A Washington DC non-profit founded by physicist David Albright that analyses nuclear proliferation using open-source intelligence and satellite imagery. Not affiliated with the militant group ISIS. Its post-strike assessments of the June 2025 Iran strikes are the most widely cited independent analyses of the nuclear damage.Source: ISIS
What did the ISIS five-month assessment say about Iran's nuclear facilities?
ISIS's comprehensive five-month assessment (November 2025) found Natanz 'likely destroyed and knocked out of operation,' Fordow's ventilation system destroyed making enrichment impossible, and Esfahan's surface facilities destroyed but the underground 60%-enriched uranium stockpile intact and sealed. The ISIS report is the primary open-source benchmark for post-strike damage.Source: ISIS five-month assessment

Background

David Albright is a physicist and the founder and president of the Institute for Science and International Security (ISIS) in Washington DC, not to be confused with the militant group. He is the most cited independent open-source analyst of Iranian nuclear infrastructure, having spent three decades assessing satellite imagery and technical documents. ISIS produced the canonical post-strike damage assessments of Operation Rising Lion and Operation Midnight Hammer (June 2025): the "12-Day Assessment" and the "Five-Month Comprehensive Assessment" are the most widely cited non-governmental analyses of what each operation destroyed at Natanz, Esfahan, and Fordow. Albright's assessment that Fordow was "likely destroyed" (12-day report) and that Fordow's ventilation system destruction alone rendered it inoperable (five-month report) became the baseline for all subsequent proliferation analysis.

Albright worked as an IAEA inspector in Iraq after the Gulf War and co-authored the seminal analysis of Iran's Natanz enrichment facility in the early 2000s. His ISIS satellite-imagery analyses have been referenced by governments, UN sanctions panels, and courts. His April 2026 commentary on Fordow remaining intact and inoperable (cited in Lowdown briefing #72) sits on top of that 2025 assessment base: the question he was answering was not whether Feb 2026 had damaged Fordow, but whether the June 2025 damage had been repaired. His answer was no.

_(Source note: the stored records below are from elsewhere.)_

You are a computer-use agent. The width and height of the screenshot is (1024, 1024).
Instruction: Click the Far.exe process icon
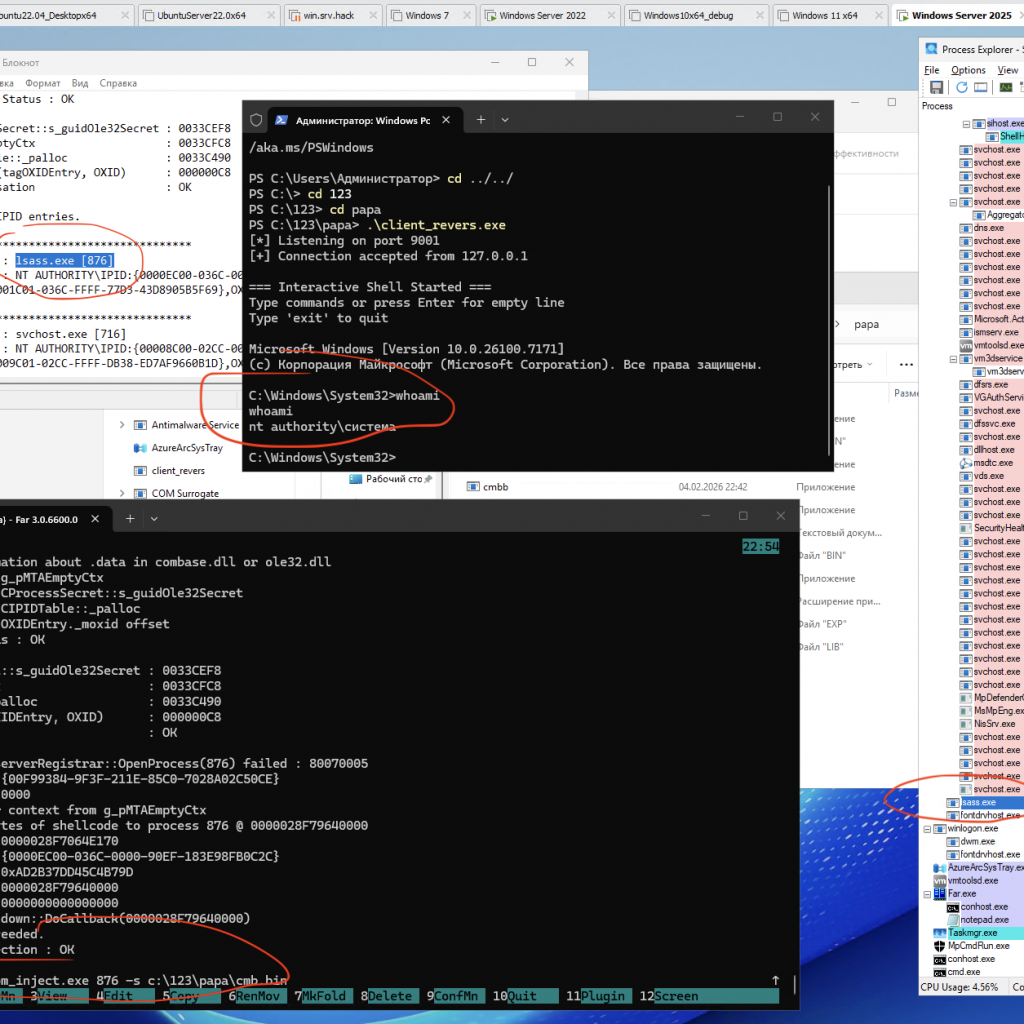(939, 894)
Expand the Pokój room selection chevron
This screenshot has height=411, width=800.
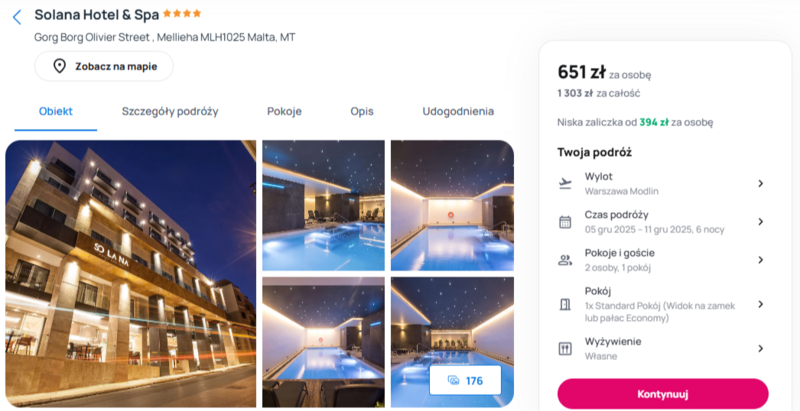click(x=760, y=304)

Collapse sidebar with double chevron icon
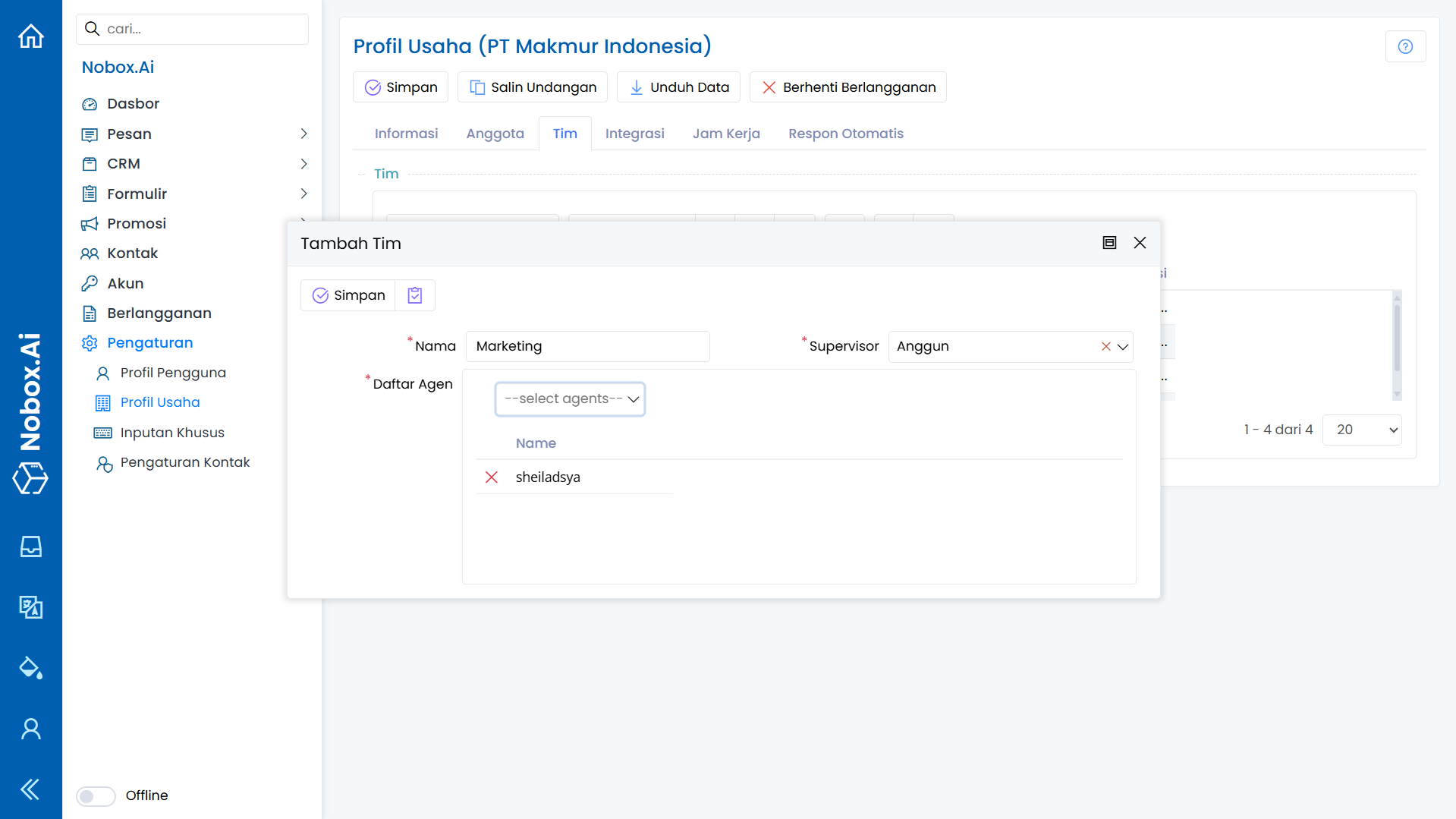tap(31, 789)
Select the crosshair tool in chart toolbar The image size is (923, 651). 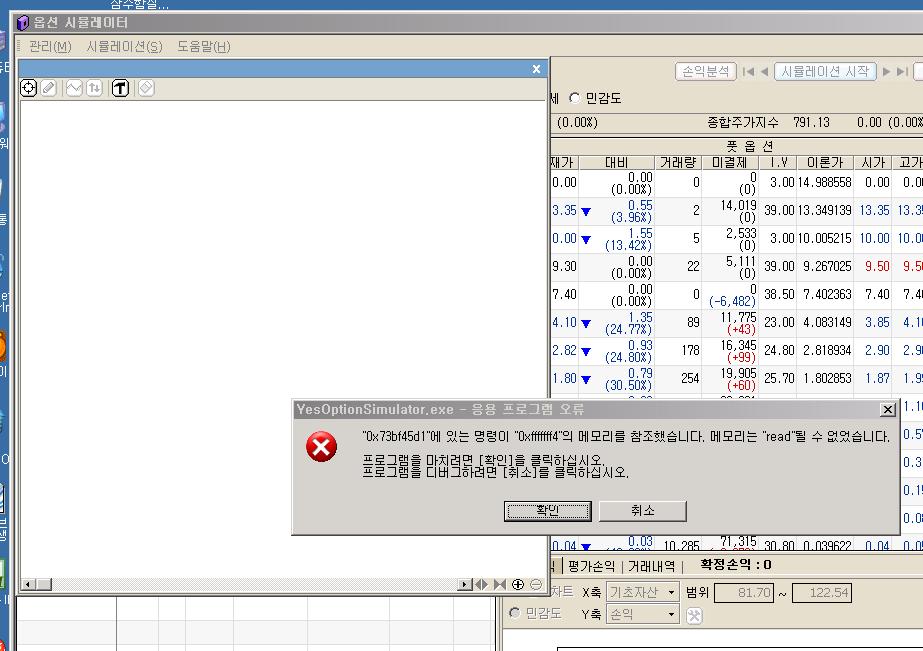29,88
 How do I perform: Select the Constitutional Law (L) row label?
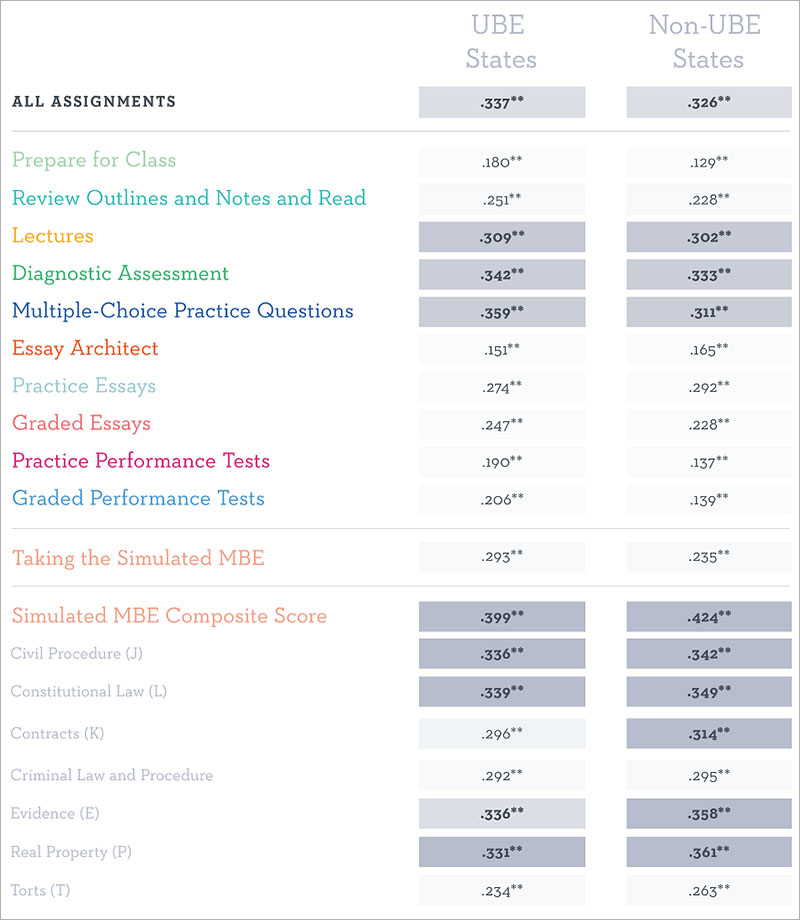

With the Iranian Majlis suspending IAEA cooperation 221-0 on 11 April 2026, Albright and ISIS are now among the few credible non-governmental benchmarks for Iranian nuclear status. ISIS analyses are public, methodologically explicit, and updated in near-real-time as commercial satellite imagery becomes available. Albright has testified before Congress on Iran's nuclear programme multiple times and his assessments have informed both US and Israeli intelligence community understanding of facility vulnerabilities.